Obtenez les insights générés par le modèle d'analyse des contributions à l'aide de la fonction ML.GET_INSIGHTS.

  1. Dans la Cloud de Confiance console, accédez à la page BigQuery.

    Accéder à BigQuery

  2. Dans l'éditeur de requête, exécutez l'instruction suivante pour sélectionner des colonnes dans la sortie d'un modèle d'analyse des contributions de métriques sommables :

    SELECT
      contributors,
      metric_test,
      metric_control,
      difference,
      relative_difference,
      unexpected_difference,
      relative_unexpected_difference,
      apriori_support,
      contribution
    FROM
      ML.GET_INSIGHTS(
        MODEL `bqml_tutorial.iowa_liquor_sales_sum_model`);

Les premières lignes de la sortie doivent ressembler à ce qui suit. Les valeurs sont tronquées pour améliorer la lisibilité.

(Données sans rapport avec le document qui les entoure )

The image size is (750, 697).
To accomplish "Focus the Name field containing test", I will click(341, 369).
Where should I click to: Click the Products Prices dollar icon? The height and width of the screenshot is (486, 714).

contributeurs metric_test metric_control différence relative_difference unexpected_difference relative_unexpected_difference apriori_support contribution
tous 428068179 396472956 31595222 0.079 31595222 0.079 1.0 31595222
vendor_name=SAZERAC COMPANY INC 52327307 38864734 13462573 0.346 11491923 0.281 0.122 13462573
city=DES MOINES 49521322 41746773 7774549 0.186 4971158 0.111 0.115 7774549
vendor_name=DIAGEO AMERICAS 84681073 77259259 7421814 0.096 1571126 0.018 0.197 7421814
category_name=100% AGAVE TEQUILA 23915100 17252174 6662926 0.386 5528662 0.3 0.055 6662926

La sortie est automatiquement triée par contribution, ou ABS(difference), dans l'ordre décroissant. Dans la ligne all, la colonne difference indique une augmentation des ventes totales de 31 595 222 $ entre 2020 et 2021,soit une augmentation de 7,9 %, comme indiqué dans la colonne relative_difference. Dans la deuxième ligne, avec vendor_name=SAZERAC COMPANY INC, la unexpected_difference est de 11 491 923 $, ce qui signifie que ce segment de données a augmenté de 28 % de plus que le taux de croissance de l'ensemble des données, comme indiqué dans la colonne relative_unexpected_difference. Pour en savoir plus, consultez les colonnes de sortie des métriques sommables.

Effectuer un nettoyage

  1. Dans la Cloud de Confiance console, accédez à la page Gérer les ressources.

    Accéder à la page "Gérer les ressources"

  2. Dans la liste des projets, sélectionnez le projet que vous souhaitez supprimer, puis cliquez sur Supprimer.
  3. Dans la boîte de dialogue, saisissez l'ID du projet, puis cliquez sur Arrêter pour supprimer le projet.